It wouldn't, and that's the root of our current problem with health care, IMHO. In any for-profit insurance company, the business model is 1) you bet the company you're going to die, get sick, or have a housefire and 2) the company bets you that you're going to live, be fine, and be careful with those matches. So the goal is that the company will minimize their risk by limiting what behaviors you may choose. No using a charcoal grill in your living room. No smoking or your life insurance rates will go much higher.
The difference between life or house insurance and health insurance is that you can, theoretically at least, live without life or house insurance. Let's forget for a moment that your bank will insist you buy homeowner's insurance if you want a mortgage loan. Health insurance is something different. Most people, at some point, will get sick or injured and require medical treatment. And in most cases, you can't accurately predict when you're going to get sick or injured. And in most cases, a serious illness or injury will cost big bucks. Furthermore, in many parts of the USA, you can't see a doctor without insurance. So if you don't have health insurance or suitcases of cash, many people in the USA can't get even basic health care.

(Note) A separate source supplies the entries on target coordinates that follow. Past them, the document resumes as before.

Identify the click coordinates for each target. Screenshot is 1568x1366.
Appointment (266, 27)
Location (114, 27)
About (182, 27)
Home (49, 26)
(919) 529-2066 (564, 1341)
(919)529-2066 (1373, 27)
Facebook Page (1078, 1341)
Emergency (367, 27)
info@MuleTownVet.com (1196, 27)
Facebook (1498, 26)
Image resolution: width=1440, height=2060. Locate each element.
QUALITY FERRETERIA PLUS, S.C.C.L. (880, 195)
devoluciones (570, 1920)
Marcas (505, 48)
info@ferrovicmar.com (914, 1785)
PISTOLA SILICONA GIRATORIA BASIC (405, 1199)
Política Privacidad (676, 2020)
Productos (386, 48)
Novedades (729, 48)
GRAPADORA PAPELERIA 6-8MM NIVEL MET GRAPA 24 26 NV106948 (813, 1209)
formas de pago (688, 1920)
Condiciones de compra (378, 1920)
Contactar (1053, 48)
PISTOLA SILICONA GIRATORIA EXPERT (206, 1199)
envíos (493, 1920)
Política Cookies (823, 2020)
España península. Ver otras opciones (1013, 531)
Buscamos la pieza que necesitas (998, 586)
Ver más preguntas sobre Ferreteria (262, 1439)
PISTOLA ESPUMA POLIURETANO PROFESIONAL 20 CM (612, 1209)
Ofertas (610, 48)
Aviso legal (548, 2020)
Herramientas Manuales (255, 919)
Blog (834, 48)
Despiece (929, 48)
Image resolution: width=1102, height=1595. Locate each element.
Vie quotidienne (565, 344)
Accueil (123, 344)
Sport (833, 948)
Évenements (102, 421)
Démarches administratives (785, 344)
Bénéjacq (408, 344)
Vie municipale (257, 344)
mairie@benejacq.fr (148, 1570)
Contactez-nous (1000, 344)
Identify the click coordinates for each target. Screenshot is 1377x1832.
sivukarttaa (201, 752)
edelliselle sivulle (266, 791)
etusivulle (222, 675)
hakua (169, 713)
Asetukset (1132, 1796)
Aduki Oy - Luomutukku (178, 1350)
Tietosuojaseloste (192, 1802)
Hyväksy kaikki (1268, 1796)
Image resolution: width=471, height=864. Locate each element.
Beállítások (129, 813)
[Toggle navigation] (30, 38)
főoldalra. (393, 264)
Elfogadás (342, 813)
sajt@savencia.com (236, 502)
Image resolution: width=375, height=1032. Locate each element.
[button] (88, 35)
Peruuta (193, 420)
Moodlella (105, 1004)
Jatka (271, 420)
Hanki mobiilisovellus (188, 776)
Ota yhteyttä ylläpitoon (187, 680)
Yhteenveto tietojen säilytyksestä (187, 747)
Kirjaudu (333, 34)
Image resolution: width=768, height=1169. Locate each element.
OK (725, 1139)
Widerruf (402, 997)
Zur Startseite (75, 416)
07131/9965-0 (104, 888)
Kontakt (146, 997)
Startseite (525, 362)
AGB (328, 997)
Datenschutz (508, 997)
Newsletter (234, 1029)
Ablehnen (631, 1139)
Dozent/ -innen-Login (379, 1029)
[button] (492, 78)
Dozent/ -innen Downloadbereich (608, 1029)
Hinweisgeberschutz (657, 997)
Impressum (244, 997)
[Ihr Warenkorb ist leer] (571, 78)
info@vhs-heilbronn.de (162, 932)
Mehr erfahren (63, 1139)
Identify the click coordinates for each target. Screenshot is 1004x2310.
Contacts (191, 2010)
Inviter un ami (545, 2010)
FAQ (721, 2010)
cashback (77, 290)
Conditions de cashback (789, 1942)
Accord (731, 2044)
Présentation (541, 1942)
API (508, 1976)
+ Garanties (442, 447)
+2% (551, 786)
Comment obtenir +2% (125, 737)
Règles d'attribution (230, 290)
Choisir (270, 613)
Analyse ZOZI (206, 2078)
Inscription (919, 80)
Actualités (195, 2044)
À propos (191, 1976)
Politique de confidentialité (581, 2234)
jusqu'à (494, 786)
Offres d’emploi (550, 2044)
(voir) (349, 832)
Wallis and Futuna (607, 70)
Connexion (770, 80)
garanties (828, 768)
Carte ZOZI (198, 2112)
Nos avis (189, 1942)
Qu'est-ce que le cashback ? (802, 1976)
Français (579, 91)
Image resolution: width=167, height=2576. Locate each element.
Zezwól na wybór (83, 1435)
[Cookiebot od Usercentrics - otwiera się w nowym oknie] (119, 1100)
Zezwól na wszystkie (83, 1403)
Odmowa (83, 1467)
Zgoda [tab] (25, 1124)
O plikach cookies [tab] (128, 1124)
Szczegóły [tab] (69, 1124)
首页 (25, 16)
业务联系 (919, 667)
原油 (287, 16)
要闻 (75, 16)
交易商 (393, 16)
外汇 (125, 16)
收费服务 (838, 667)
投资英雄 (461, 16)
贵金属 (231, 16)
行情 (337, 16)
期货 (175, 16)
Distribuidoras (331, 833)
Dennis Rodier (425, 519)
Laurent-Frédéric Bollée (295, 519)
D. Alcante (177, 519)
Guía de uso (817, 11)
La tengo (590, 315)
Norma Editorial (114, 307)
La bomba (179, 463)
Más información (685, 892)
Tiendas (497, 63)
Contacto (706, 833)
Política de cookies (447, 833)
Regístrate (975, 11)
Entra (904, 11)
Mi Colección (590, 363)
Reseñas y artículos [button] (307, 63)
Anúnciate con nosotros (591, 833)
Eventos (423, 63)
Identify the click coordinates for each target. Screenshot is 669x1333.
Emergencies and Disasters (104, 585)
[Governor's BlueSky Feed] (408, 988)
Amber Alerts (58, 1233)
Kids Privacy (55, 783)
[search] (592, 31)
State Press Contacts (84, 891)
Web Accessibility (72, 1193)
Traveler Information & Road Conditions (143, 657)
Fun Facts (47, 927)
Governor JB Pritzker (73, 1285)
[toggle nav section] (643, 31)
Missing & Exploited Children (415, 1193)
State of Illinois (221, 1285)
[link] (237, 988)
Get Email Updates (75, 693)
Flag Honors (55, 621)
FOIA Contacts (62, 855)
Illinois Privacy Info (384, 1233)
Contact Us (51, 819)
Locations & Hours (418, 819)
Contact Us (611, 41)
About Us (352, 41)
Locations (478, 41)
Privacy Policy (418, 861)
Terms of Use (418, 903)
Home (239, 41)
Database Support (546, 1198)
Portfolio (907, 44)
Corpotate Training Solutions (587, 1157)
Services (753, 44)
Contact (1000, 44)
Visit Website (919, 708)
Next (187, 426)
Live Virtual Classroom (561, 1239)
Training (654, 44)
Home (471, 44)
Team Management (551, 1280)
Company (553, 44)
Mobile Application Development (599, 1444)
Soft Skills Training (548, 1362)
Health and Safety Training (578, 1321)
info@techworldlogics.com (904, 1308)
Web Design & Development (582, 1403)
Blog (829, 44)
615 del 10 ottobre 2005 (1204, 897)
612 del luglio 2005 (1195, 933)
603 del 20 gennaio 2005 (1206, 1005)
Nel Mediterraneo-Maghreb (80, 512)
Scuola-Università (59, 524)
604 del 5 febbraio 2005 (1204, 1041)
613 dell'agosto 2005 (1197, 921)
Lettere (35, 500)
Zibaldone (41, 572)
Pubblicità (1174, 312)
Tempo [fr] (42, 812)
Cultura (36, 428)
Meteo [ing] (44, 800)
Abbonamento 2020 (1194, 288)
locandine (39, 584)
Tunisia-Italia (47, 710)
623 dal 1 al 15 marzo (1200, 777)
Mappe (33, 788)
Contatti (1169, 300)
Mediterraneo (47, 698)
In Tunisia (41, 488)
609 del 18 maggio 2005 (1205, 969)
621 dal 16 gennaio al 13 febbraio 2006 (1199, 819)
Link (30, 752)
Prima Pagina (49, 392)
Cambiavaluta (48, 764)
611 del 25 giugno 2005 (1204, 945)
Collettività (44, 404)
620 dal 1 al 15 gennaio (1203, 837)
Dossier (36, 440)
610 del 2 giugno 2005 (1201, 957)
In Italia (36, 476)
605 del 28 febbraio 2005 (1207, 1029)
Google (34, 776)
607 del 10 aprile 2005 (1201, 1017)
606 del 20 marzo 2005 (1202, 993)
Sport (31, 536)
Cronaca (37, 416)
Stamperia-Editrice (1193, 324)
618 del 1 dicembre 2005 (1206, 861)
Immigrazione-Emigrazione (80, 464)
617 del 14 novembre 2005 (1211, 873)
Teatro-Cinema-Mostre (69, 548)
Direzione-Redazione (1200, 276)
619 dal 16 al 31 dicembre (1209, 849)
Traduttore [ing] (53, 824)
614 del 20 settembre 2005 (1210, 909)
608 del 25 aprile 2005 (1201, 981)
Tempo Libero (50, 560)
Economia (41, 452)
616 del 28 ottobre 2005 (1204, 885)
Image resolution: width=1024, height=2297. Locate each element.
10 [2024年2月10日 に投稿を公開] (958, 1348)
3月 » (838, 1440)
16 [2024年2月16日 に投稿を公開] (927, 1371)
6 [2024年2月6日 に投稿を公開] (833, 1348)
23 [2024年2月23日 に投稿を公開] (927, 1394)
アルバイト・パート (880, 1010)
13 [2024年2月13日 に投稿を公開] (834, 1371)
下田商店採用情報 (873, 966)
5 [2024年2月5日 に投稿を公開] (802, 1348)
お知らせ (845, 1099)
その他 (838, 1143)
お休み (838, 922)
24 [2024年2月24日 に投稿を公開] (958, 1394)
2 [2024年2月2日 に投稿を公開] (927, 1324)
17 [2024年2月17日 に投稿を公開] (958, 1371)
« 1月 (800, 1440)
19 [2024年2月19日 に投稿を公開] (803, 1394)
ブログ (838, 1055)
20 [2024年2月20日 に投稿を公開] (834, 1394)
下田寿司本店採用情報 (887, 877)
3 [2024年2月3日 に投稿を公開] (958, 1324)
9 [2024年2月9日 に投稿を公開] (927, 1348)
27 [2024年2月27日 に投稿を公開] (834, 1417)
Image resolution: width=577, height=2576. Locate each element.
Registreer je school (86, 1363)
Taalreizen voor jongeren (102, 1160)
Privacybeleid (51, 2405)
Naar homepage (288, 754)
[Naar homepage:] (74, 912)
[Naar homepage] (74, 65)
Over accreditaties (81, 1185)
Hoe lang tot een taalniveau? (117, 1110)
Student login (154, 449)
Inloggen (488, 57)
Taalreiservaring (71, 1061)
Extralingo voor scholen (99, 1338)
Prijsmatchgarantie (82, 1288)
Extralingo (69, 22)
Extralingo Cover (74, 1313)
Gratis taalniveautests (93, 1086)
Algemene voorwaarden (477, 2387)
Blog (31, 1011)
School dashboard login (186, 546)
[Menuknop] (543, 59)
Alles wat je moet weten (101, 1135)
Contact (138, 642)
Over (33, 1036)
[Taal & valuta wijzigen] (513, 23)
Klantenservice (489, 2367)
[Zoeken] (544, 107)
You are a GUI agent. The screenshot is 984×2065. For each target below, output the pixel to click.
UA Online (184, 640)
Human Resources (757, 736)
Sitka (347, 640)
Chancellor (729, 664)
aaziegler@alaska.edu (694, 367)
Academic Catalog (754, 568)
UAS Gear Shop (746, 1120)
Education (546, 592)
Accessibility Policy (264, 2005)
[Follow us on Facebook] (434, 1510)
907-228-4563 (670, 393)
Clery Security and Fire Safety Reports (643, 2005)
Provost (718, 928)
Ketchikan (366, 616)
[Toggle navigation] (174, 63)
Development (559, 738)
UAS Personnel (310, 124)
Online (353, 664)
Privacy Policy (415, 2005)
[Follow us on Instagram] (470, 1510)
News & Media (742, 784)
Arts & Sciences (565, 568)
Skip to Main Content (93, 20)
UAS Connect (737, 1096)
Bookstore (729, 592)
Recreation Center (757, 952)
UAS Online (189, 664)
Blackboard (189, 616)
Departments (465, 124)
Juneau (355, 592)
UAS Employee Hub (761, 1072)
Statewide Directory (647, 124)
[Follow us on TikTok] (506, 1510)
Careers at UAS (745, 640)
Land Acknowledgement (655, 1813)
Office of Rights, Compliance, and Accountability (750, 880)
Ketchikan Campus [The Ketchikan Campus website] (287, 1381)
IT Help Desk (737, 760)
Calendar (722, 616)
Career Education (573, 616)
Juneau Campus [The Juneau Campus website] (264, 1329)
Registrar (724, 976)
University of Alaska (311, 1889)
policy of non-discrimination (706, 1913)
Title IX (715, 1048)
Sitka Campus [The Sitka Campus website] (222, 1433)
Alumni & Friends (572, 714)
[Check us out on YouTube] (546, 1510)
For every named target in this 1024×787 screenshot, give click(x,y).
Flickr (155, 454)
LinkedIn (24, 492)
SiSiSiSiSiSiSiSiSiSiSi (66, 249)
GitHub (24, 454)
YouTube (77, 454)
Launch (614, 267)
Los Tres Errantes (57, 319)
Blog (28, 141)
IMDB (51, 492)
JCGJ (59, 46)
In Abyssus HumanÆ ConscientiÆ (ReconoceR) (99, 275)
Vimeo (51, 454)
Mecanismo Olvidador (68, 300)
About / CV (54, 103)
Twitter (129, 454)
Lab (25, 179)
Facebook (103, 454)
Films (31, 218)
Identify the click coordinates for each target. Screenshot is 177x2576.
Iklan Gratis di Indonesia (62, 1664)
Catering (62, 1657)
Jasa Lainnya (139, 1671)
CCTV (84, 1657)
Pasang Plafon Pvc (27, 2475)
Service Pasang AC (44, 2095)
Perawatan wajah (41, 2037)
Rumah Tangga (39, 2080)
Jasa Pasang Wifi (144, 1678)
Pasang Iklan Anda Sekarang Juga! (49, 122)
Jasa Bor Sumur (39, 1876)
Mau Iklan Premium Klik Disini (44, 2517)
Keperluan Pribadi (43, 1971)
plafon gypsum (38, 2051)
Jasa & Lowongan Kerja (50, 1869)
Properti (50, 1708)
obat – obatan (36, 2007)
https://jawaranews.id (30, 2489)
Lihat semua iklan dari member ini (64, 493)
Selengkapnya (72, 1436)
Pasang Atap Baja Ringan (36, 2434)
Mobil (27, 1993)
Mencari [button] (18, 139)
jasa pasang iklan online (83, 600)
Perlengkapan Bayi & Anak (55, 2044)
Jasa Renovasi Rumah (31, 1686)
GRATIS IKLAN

That's a huge difference between health insurance and other types of insurance. And that's why the debate that seems to be missing in our current health care shouting match is for-profit insurance companies. I don't see how we reform any aspect of the completely out of control health care costs in this country without doing what much of the rest of the world has already done: outlawed for-profit health insurance for basic coverage. I referred to this Washington Post article by T.R. Reid in my 9/3/09 post:
The current argument over whether we should have a "public option" is little more than a meaningless distraction. To really effect change in the way Americans get access to decent health care, we should be pursuing the establishment of a universal, not-for-profit health insurance system.Foreign health insurance companies, in contrast, must accept all applicants, and they can't cancel as long as you pay your premiums. The plans are required to pay any claim submitted by a doctor or hospital (or health spa), usually within tight time limits. The big Swiss insurer Groupe Mutuel promises to pay all claims within five days. "Our customers love it," the group's chief executive told me. The corollary is that everyone is mandated to buy insurance, to give the plans an adequate pool of rate-payers.
The key difference is that foreign health insurance plans exist only to pay people's medical bills, not to make a profit. The United States is the only developed country that lets insurance companies profit from basic health coverage.
As long as we continue the fiction that we can have a for-profit health insurance system that will act in citizen's best interests, we're doomed to continue the mess we're now in.